**Exercise details**:
Could you retype, exactly as written, every line from the top of the records through the line that contains "Screen dimensions: 532x215"?

+++ Dataset

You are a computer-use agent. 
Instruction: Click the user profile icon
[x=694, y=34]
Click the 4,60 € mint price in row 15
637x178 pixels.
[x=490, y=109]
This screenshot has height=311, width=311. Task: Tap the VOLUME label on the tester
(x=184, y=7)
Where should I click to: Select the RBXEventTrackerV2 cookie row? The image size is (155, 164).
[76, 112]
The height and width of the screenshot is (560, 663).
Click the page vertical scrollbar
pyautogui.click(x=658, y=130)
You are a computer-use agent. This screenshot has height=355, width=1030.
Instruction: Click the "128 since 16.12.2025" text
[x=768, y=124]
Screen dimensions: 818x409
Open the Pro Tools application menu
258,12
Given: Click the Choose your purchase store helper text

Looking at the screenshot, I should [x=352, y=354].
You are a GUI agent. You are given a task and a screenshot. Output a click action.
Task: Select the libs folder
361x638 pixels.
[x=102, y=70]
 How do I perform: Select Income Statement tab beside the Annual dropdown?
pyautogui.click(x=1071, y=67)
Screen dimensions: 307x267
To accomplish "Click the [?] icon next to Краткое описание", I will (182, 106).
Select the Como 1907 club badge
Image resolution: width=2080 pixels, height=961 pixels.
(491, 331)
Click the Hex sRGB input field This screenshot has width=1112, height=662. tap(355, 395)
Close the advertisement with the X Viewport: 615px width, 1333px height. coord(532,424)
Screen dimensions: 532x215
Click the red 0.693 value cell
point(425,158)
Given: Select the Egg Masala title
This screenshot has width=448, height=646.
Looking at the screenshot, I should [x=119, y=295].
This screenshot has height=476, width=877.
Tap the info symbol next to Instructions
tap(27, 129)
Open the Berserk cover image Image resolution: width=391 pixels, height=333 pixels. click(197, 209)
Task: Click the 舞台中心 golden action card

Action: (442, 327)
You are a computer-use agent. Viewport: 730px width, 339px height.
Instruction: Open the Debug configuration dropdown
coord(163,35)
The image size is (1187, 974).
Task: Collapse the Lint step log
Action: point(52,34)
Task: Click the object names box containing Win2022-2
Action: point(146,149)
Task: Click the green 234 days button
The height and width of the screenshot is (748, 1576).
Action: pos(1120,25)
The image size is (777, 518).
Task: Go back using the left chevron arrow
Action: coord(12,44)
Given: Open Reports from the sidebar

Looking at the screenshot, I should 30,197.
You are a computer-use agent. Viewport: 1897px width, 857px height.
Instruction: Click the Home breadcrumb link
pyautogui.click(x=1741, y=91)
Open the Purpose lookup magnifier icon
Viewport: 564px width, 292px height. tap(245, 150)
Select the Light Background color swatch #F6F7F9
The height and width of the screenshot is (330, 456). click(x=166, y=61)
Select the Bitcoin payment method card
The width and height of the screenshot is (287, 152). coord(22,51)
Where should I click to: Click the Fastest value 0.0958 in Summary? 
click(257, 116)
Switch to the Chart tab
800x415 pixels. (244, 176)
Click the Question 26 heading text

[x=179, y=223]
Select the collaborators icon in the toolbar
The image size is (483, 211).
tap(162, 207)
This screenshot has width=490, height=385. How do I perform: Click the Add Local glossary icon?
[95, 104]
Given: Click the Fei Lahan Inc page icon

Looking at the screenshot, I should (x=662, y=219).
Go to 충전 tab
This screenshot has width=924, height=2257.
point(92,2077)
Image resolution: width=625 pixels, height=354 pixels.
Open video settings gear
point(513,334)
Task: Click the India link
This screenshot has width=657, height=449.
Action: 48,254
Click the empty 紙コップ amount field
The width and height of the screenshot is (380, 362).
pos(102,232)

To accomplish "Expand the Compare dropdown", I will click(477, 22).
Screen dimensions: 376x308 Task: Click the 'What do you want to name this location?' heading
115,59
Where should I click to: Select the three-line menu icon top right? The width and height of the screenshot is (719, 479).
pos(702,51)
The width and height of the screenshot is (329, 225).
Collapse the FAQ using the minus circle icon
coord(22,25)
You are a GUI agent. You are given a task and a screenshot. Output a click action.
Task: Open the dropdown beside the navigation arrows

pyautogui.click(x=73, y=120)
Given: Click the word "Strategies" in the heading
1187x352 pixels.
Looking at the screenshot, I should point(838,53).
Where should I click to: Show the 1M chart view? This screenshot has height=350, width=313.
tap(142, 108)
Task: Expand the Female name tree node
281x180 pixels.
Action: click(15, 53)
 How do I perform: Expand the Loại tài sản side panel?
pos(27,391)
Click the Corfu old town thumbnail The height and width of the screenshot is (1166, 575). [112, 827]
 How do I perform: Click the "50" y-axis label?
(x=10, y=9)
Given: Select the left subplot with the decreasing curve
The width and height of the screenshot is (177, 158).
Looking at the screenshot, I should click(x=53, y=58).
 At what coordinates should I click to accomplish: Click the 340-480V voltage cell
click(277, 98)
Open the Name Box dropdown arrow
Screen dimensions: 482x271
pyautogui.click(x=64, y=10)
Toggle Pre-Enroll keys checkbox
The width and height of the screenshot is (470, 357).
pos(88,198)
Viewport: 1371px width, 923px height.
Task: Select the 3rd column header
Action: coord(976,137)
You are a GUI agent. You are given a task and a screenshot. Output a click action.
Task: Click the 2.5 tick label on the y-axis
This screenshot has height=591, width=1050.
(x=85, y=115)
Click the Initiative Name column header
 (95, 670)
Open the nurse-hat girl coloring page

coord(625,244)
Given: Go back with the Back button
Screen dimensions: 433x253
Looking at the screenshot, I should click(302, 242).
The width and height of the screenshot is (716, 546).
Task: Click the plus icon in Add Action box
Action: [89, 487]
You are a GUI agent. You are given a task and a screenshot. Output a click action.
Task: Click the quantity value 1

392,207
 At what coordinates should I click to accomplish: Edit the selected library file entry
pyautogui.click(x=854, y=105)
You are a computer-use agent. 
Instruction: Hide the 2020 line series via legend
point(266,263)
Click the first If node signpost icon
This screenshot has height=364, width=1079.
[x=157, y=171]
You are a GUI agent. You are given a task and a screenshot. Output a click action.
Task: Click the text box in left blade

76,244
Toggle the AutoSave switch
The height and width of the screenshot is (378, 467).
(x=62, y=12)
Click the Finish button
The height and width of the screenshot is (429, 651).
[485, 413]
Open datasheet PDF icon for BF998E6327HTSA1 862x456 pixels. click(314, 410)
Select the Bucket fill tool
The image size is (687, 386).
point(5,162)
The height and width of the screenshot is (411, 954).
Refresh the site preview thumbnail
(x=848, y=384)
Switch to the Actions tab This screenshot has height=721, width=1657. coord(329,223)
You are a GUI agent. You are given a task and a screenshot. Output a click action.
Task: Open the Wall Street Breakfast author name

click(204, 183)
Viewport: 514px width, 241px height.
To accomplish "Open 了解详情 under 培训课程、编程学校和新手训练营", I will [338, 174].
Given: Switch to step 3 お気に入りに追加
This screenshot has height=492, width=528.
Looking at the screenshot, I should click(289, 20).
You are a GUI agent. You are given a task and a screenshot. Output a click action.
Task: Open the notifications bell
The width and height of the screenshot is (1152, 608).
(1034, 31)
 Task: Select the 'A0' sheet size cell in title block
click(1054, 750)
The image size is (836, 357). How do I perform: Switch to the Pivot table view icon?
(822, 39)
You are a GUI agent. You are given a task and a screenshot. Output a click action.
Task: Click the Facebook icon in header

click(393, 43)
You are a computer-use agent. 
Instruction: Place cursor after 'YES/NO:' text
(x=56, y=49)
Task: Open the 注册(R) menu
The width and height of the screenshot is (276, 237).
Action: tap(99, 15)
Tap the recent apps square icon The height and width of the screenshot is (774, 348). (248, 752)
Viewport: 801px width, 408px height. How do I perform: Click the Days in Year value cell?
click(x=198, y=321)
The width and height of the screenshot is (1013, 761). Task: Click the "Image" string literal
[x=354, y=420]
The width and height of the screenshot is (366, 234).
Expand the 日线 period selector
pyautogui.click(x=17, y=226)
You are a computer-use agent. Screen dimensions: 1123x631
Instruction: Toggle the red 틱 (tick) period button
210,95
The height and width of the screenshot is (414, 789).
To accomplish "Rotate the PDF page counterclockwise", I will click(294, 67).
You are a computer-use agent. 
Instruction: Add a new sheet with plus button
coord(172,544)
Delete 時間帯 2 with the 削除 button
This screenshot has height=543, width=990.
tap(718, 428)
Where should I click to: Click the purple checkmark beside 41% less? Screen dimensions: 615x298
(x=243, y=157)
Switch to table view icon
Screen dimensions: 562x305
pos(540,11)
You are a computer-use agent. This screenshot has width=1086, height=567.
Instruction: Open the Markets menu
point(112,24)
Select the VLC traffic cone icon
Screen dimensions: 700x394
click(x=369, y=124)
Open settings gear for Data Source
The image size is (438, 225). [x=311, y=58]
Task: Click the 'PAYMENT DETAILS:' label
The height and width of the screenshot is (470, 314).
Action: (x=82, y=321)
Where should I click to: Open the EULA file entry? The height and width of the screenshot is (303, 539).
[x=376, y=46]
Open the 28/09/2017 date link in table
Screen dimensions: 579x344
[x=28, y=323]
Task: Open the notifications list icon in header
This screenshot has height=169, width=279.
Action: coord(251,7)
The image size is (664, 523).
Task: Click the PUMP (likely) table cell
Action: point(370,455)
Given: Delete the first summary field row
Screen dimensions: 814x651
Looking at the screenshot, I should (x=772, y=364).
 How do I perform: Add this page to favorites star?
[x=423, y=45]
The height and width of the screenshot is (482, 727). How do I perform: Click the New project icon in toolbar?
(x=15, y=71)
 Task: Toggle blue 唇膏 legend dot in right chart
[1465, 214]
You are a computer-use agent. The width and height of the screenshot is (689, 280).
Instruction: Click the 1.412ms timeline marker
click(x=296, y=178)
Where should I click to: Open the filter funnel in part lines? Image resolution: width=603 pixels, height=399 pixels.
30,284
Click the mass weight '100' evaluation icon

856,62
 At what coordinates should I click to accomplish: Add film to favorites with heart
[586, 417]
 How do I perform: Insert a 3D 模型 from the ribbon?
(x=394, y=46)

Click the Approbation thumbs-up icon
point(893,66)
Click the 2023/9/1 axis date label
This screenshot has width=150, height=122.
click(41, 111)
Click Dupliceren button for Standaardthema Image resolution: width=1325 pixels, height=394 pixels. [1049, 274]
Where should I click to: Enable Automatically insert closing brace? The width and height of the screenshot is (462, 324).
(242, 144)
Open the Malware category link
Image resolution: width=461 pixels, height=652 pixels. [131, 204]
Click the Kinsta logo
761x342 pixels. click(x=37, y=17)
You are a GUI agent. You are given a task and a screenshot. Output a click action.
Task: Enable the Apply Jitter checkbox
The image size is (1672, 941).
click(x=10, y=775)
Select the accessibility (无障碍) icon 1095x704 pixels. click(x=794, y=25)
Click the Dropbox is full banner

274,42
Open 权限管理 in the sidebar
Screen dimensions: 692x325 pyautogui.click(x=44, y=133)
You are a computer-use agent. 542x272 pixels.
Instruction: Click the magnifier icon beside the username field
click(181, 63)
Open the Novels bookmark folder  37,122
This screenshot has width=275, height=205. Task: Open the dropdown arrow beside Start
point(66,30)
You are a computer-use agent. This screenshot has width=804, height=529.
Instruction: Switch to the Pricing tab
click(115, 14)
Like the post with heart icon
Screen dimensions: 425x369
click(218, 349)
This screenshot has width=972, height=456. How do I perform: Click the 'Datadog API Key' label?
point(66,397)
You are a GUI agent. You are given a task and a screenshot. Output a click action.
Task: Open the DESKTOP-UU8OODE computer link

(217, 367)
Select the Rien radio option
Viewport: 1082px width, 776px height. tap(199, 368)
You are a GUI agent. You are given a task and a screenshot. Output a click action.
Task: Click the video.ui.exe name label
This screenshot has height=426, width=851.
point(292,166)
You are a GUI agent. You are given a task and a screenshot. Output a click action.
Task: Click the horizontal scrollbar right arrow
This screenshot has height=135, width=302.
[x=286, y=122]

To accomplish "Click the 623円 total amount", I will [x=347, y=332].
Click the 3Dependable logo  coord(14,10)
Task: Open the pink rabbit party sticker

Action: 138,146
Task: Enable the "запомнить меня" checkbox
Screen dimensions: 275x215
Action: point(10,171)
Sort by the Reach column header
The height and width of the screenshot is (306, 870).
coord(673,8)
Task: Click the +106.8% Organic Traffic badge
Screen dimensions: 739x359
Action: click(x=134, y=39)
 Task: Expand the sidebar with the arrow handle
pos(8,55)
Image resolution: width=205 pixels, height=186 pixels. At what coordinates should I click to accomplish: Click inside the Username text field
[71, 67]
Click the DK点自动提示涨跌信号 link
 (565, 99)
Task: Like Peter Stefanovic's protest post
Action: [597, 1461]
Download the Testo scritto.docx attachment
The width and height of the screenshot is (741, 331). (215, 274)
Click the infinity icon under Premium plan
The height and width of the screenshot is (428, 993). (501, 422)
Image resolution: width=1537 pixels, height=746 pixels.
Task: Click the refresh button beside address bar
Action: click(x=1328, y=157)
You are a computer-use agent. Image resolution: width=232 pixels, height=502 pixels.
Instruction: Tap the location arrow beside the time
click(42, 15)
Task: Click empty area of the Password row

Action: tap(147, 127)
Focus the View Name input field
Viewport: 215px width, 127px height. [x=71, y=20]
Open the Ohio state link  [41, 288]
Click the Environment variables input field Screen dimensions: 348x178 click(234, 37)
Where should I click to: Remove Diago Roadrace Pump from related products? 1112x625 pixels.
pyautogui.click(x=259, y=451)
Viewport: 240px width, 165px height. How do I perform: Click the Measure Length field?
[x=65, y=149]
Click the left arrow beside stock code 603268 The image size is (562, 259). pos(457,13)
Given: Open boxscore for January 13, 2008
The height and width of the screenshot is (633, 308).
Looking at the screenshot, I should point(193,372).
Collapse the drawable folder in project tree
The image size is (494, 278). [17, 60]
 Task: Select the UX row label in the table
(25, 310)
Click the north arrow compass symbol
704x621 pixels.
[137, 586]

++++++

**Solution below**:
You are a computer-use agent. 
Instruction: Click the user profile icon
[x=694, y=34]
Click the 4,60 € mint price in row 15
637x178 pixels.
[x=490, y=109]
This screenshot has height=311, width=311. Task: Tap the VOLUME label on the tester
(x=184, y=7)
Where should I click to: Select the RBXEventTrackerV2 cookie row? The image size is (155, 164).
[76, 112]
The height and width of the screenshot is (560, 663).
Click the page vertical scrollbar
pyautogui.click(x=658, y=130)
You are a computer-use agent. This screenshot has height=355, width=1030.
Instruction: Click the "128 since 16.12.2025" text
[x=768, y=124]
Screen dimensions: 818x409
Open the Pro Tools application menu
258,12
Given: Click the Choose your purchase store helper text

Looking at the screenshot, I should [x=352, y=354].
You are a GUI agent. You are given a task and a screenshot. Output a click action.
Task: Select the libs folder
361x638 pixels.
[x=102, y=70]
 How do I perform: Select Income Statement tab beside the Annual dropdown?
pyautogui.click(x=1071, y=67)
Screen dimensions: 307x267
To accomplish "Click the [?] icon next to Краткое описание", I will (182, 106).
Select the Como 1907 club badge
Image resolution: width=2080 pixels, height=961 pixels.
(491, 331)
Click the Hex sRGB input field This screenshot has width=1112, height=662. tap(355, 395)
Close the advertisement with the X Viewport: 615px width, 1333px height. coord(532,424)
Screen dimensions: 532x215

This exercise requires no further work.